In the wake of national media coverage of IVF patient Nadya Suleman and her octuplets born in January, we, at Reproductive Science Center of the Bay Area of San Francisco (RSC), say the issue is providing new opportunities to educate the public on avoiding perhaps the biggest risk of infertility treatments: multiple births.
Rapid medical advancements have reduced the need to take such risks. Now, in women younger than 36, we achieve high rates of successful pregnancies with the transfer of just one better-developed five-day-old embryo to the mother’s womb. High-order multiple births – triplets or more – are extremely uncommon.
In the first two decades since the first so-called “test-tube baby” was born in the United States, IVF pregnancy success rates were a fraction of the current levels, so numerous embryos were routinely transferred, and infertility patients accepted the possibility of giving birth to twins, triplets, or quadruplets in hopes of producing just one healthy baby.
We follow the medical guidelines established by American Society for Reproductive Medicine (ASRM) that recommend transferring no more than two embryos per procedure in women under 35 except in “extraordinary circumstances.” We also do extensive statistical analyses on our own pregnancy rates to better advise women on the number of embryos to transfer, since our pregnancy rates are higher than the national average.
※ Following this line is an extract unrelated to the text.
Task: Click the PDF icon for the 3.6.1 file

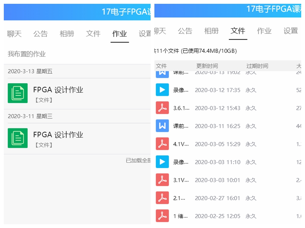Action: [162, 108]
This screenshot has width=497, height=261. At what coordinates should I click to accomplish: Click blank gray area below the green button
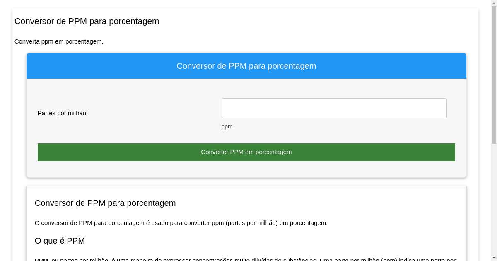coord(246,169)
For appropriate patients, RSC physicians recommend transfer of a single embryo at blastocyst stage of development (usually 70 to 100 cells) as the best way of achieving a single pregnancy with a term delivery.
We are committed to reducing the number of multiple births associated with infertility treatment. Our policy is two good-quality embryos in women under the age of 40. Except in the rarest of circumstances, we’re not comfortable with the risk of high-order multiple births.
The major risk of high-order multiple pregnancies is preterm delivery, which occurs in more than 50 percent of twin pregnancies, 90 percent of triplet pregnancies, and all other higher order pregnancies.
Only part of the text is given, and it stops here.